#### Exercise instructions
Please copy out the material below, substituting "How can I do" for each "How do I perform" and leaving everything else unchanged.

#### Supplied data
▬▬▬▬▬▬▬▬▬▬

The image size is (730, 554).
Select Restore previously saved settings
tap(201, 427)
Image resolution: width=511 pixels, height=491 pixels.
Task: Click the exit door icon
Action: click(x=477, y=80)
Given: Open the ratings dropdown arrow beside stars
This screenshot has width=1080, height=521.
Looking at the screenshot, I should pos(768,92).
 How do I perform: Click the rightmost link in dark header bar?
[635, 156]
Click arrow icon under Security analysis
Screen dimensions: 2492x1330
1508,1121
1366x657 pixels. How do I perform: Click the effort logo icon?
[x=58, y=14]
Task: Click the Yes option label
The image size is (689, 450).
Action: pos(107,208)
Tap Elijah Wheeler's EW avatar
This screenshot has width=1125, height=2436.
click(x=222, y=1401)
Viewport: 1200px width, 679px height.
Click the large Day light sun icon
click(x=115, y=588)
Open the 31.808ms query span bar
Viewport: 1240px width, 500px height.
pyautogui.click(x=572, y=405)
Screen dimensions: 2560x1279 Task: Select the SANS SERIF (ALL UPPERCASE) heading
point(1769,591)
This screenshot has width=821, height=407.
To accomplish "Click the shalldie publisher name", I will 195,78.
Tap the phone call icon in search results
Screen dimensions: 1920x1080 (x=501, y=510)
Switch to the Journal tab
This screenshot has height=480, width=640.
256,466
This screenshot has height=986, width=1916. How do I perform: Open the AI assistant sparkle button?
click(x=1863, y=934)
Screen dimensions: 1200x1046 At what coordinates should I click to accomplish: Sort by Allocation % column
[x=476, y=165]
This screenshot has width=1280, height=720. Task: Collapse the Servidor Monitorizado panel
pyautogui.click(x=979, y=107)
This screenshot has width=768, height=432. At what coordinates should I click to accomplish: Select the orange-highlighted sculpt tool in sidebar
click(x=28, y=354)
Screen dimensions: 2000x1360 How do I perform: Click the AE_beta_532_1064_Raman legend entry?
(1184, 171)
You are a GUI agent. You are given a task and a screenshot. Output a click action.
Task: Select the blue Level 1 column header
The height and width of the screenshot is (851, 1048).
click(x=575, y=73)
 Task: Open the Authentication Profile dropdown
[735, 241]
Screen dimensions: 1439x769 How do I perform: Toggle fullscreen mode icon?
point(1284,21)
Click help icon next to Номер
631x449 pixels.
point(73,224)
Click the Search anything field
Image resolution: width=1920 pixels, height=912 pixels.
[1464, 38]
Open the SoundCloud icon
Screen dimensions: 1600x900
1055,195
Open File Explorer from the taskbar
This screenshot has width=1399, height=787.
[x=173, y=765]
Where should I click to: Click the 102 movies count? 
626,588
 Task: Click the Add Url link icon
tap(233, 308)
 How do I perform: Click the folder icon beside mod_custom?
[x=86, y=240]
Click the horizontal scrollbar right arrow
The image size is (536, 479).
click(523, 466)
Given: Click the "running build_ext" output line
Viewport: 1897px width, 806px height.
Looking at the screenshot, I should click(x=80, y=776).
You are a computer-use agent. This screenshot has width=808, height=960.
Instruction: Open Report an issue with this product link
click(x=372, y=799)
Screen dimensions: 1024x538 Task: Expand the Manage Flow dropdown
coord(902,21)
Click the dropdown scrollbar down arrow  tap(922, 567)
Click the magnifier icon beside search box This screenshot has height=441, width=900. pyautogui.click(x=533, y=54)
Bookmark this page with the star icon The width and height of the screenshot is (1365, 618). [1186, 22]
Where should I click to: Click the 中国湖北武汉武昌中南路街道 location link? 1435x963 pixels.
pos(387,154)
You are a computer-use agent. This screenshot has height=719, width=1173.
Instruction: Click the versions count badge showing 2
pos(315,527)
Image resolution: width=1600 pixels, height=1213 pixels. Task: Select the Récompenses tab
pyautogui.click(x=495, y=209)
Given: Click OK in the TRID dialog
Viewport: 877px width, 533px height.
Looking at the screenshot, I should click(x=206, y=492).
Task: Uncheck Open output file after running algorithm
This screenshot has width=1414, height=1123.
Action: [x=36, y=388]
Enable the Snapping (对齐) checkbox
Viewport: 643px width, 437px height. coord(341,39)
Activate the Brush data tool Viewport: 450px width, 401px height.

▬▬▬▬▬▬▬▬▬▬

#### Solution to this problem
The image size is (730, 554).
Select Restore previously saved settings
tap(201, 427)
Image resolution: width=511 pixels, height=491 pixels.
Task: Click the exit door icon
Action: click(x=477, y=80)
Given: Open the ratings dropdown arrow beside stars
This screenshot has width=1080, height=521.
Looking at the screenshot, I should pos(768,92).
 How can I do: Click the rightmost link in dark header bar?
[635, 156]
Click arrow icon under Security analysis
Screen dimensions: 2492x1330
1508,1121
1366x657 pixels. How can I do: Click the effort logo icon?
[x=58, y=14]
Task: Click the Yes option label
The image size is (689, 450).
Action: pos(107,208)
Tap Elijah Wheeler's EW avatar
This screenshot has width=1125, height=2436.
click(x=222, y=1401)
Viewport: 1200px width, 679px height.
Click the large Day light sun icon
click(x=115, y=588)
Open the 31.808ms query span bar
Viewport: 1240px width, 500px height.
pyautogui.click(x=572, y=405)
Screen dimensions: 2560x1279 Task: Select the SANS SERIF (ALL UPPERCASE) heading
point(1769,591)
This screenshot has width=821, height=407.
To accomplish "Click the shalldie publisher name", I will 195,78.
Tap the phone call icon in search results
Screen dimensions: 1920x1080 (x=501, y=510)
Switch to the Journal tab
This screenshot has height=480, width=640.
256,466
This screenshot has height=986, width=1916. How can I do: Open the AI assistant sparkle button?
click(x=1863, y=934)
Screen dimensions: 1200x1046 At what coordinates should I click to accomplish: Sort by Allocation % column
[x=476, y=165]
This screenshot has width=1280, height=720. Task: Collapse the Servidor Monitorizado panel
pyautogui.click(x=979, y=107)
This screenshot has width=768, height=432. At what coordinates should I click to accomplish: Select the orange-highlighted sculpt tool in sidebar
click(x=28, y=354)
Screen dimensions: 2000x1360 How can I do: Click the AE_beta_532_1064_Raman legend entry?
(1184, 171)
You are a GUI agent. You are given a task and a screenshot. Output a click action.
Task: Select the blue Level 1 column header
The height and width of the screenshot is (851, 1048).
click(x=575, y=73)
 Task: Open the Authentication Profile dropdown
[735, 241]
Screen dimensions: 1439x769 How can I do: Toggle fullscreen mode icon?
point(1284,21)
Click help icon next to Номер
631x449 pixels.
point(73,224)
Click the Search anything field
Image resolution: width=1920 pixels, height=912 pixels.
[1464, 38]
Open the SoundCloud icon
Screen dimensions: 1600x900
1055,195
Open File Explorer from the taskbar
This screenshot has width=1399, height=787.
[x=173, y=765]
Where should I click to: Click the 102 movies count? 
626,588
 Task: Click the Add Url link icon
tap(233, 308)
 How can I do: Click the folder icon beside mod_custom?
[x=86, y=240]
Click the horizontal scrollbar right arrow
The image size is (536, 479).
click(523, 466)
Given: Click the "running build_ext" output line
Viewport: 1897px width, 806px height.
Looking at the screenshot, I should click(x=80, y=776).
You are a computer-use agent. This screenshot has width=808, height=960.
Instruction: Open Report an issue with this product link
click(x=372, y=799)
Screen dimensions: 1024x538 Task: Expand the Manage Flow dropdown
coord(902,21)
Click the dropdown scrollbar down arrow  tap(922, 567)
Click the magnifier icon beside search box This screenshot has height=441, width=900. pyautogui.click(x=533, y=54)
Bookmark this page with the star icon The width and height of the screenshot is (1365, 618). [1186, 22]
Where should I click to: Click the 中国湖北武汉武昌中南路街道 location link? 1435x963 pixels.
pos(387,154)
You are a computer-use agent. This screenshot has height=719, width=1173.
Instruction: Click the versions count badge showing 2
pos(315,527)
Image resolution: width=1600 pixels, height=1213 pixels. Task: Select the Récompenses tab
pyautogui.click(x=495, y=209)
Given: Click OK in the TRID dialog
Viewport: 877px width, 533px height.
Looking at the screenshot, I should click(x=206, y=492).
Task: Uncheck Open output file after running algorithm
This screenshot has width=1414, height=1123.
Action: [x=36, y=388]
Enable the Snapping (对齐) checkbox
Viewport: 643px width, 437px height. coord(341,39)
Activate the Brush data tool Viewport: 450px width, 401px height.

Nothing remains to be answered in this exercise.